The density of SW was calculated (number per minute of NREM sleep) and for each SW a number of characteristics were derived (see Figure 1): peak-to-peak amplitude (difference in voltage between negative peak [B] and positive peak [D] of unfiltered signal expressed in µV), slope (velocity of the change between B and D, expressed in µV/sec), frequency (number of cycles [A to E] per sec), duration of the negative phase (time in sec between A and C), duration of the positive phase (time in sec between C and E). The density and characteristics of SW were averaged over all-night NREM sleep and for each NREM sleep period during both BL and REC nights.
Statistical Analysis
All-night averages of SW density and characteristics computed during BL and REC nights were compared between M-types and E-types using Group-by-Night analyses of variance (ANOVAs). Three sleep cycles were specifically selected to represent decreasing levels of homeostatic sleep pressure: the first cycle of REC sleep (REC1), and the first and fourth cycles of BL (BL1 and BL4). Effects of sleep pressure on SW density and characteristics were thus also assessed by repeated-measures ANOVAs with factors Group and Sleep Pressure Level (REC1, BL1, BL4). For this analysis, Huynh/Feldt corrections were used for repeated measures of the factor Sleep Pressure Level, but the original degrees of freedom are reported. Significant interactions were decomposed using simple effect analysis (contrasts). ANOVAs were performed with Statistica 6 software (StatSoft, Inc. Tulsa, OK, USA). Statistical significance was set at 0.05, and results are reported as mean ± SEM.
Results
All-night SW properties
SW amplitude and slope differed between M-types and E-types, and those differences depended on the night (Figure 2; Group-by-Night interactions: amplitude F1,22 = 4.2, p = 0.05; slope F1,22 = 6.0, p = 0.02). In particular, M-types showed a higher SW amplitude compared to E-types specifically during REC (p = 0.05), as well as a steeper slope than E-types during both BL (p<0.01) and REC (p<0.01). In addition, compared to E-types, M-types showed higher SW frequency, and shorter negative and positive phase durations, but these differences were not modulated by the night (Figure 2; Group effects: frequency F1,22 = 6.9, p = 0.02; negative phase duration F1,22 = 21.1, p<0.001; positive phase duration F1,22 = 5.3, p = 0.03). Of note, SW density was the only parameter not showing any significant difference between M-types and E-types. Significant Night effects showing higher SW density (F1,22 = 34.9, p<0.001) and frequency (F1,22 = 54.9, p<0.001), and shorter durations (F1,22≥35.4, p<0.001) in REC compared to BL, were consistent with increased EEG synchronization after a longer duration of time awake.
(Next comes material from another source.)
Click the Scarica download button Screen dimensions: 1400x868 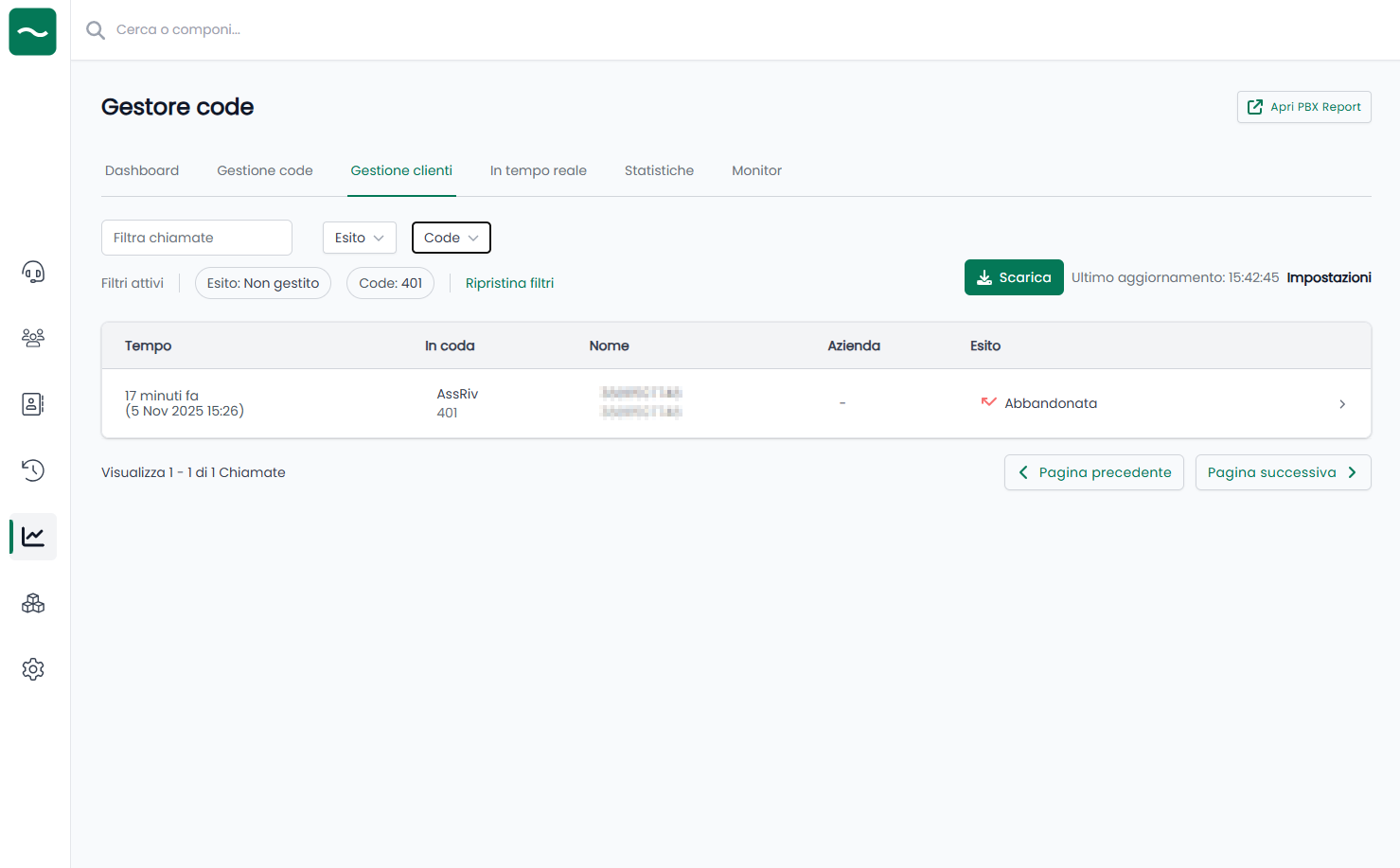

SW properties for 3 distinct levels of sleep pressure
Chronotype differences in SW characteristics were compared between 3 different levels of sleep pressure: the first sleep cycle of REC (highest sleep pressure: REC1), the first sleep cycle of BL (intermediate sleep pressure: BL1), and the fourth sleep cycle of BL (lowest sleep pressure: BL4). As shown in Figure 3, differences in SW slope between M-types and E-types was more prominent in conditions of higher sleep pressure (Group-by-Sleep Pressure Level interaction: F2,44 = 3.9, p<0.05). In particular, SW slope was significantly steeper in M-types than in E-types for both REC1 (p<0.01) and BL1 (p<0.05). We also observed a trend for a Group-by-Sleep Pressure Level interaction for SW amplitude (F2,44 = 3.4, p = 0.07), where M-types tend to show higher amplitude than E-types in REC1 and BL1 (p = 0.06 and 0.1, respectively).
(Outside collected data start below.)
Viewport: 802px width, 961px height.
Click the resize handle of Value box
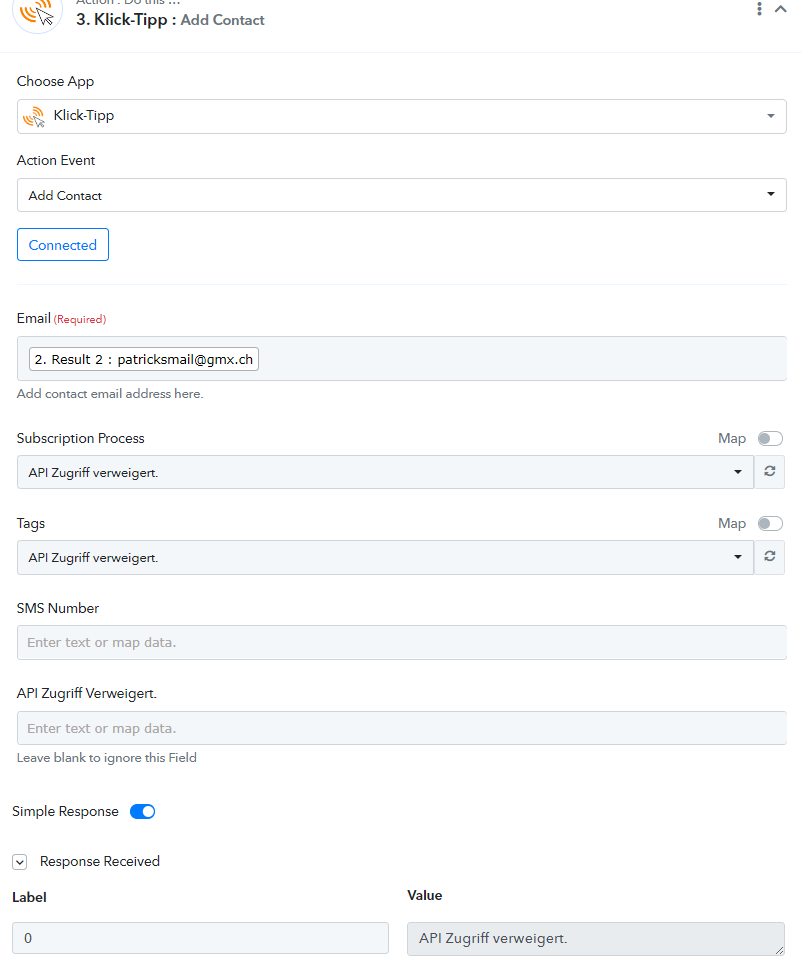[779, 950]
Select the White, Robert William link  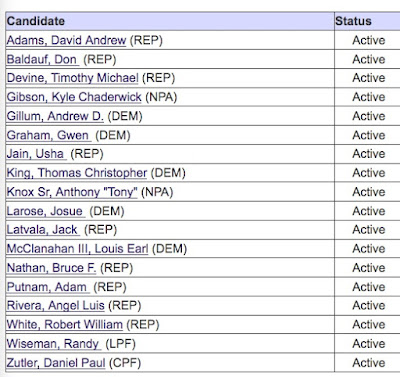[x=65, y=324]
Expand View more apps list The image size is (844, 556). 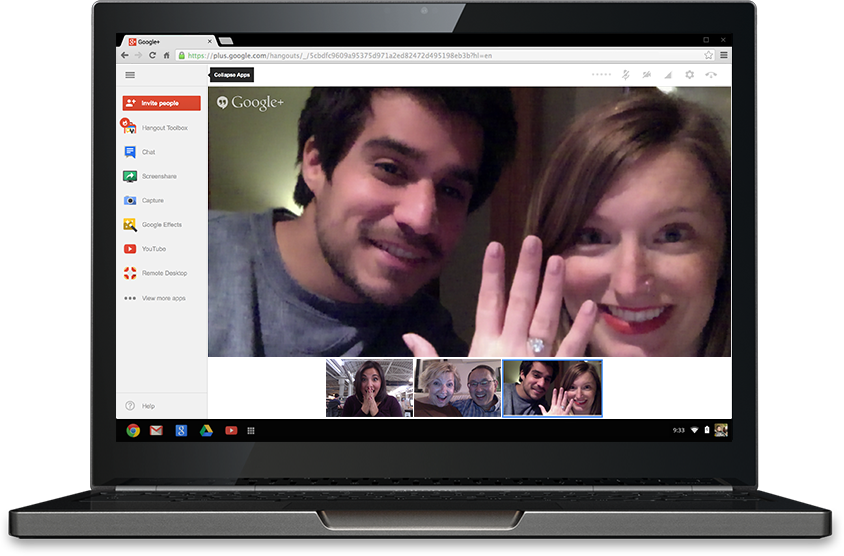[x=162, y=298]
As observed in all-night analyses, M-types consistently showed higher SW frequency and shorter negative and positive phases duration compared to E-types (Group effects: frequency F2,44 = 5.6, p = 0.03; negative phase duration F2,44 = 15.7, p<0.001; positive phase duration F2,44 = 6.1, p = 0.02). In both groups, SW density and frequency were lower, and negative and positive phases duration were longer in conditions of decreased sleep pressure (i.e., BL4) compared to high sleep pressure (Sleep Pressure Level effects: density F2,44 = 119.8, p<0.0001; frequency F2,44 = 21.3, p<0.0001; negative phase duration F2,44 = 28.1, p<0.0001; positive phase duration F2,44 = 70.1, p<0.0001). No other significant main effect or interaction was found. Data of the first 4 sleep cycles of both BL and REC are presented in supporting information (Figure S1). Between-chronotype comparisons also indicated that the steeper slope expressed by M-types compared to E-types depended on sleep pressure level (trend for amplitude), whereas the group differences remained constant for frequency and durations.
Discussion
We here revealed that SW characteristics during NREM sleep differ between chronotypes. While we observed that M-types and E-types show similar SW density, M-types have a steeper slope of SW mostly when homeostatic sleep pressure is high (i.e., during early sleep or recovery sleep). SW peak-to-peak amplitude showed the same trend as the slope. In contrast, SW frequency and durations always differed between M-types and E-types, independent of sleep pressure level. Our results demonstrate that the faster dynamics of sleep pressure in M-types than in E-types is linked to specific properties of cortical synchronization during sleep. Moreover, our observations uncover that cortical synchrony is submitted to both specific responses to increased sleep pressure, and to stable trait characteristics.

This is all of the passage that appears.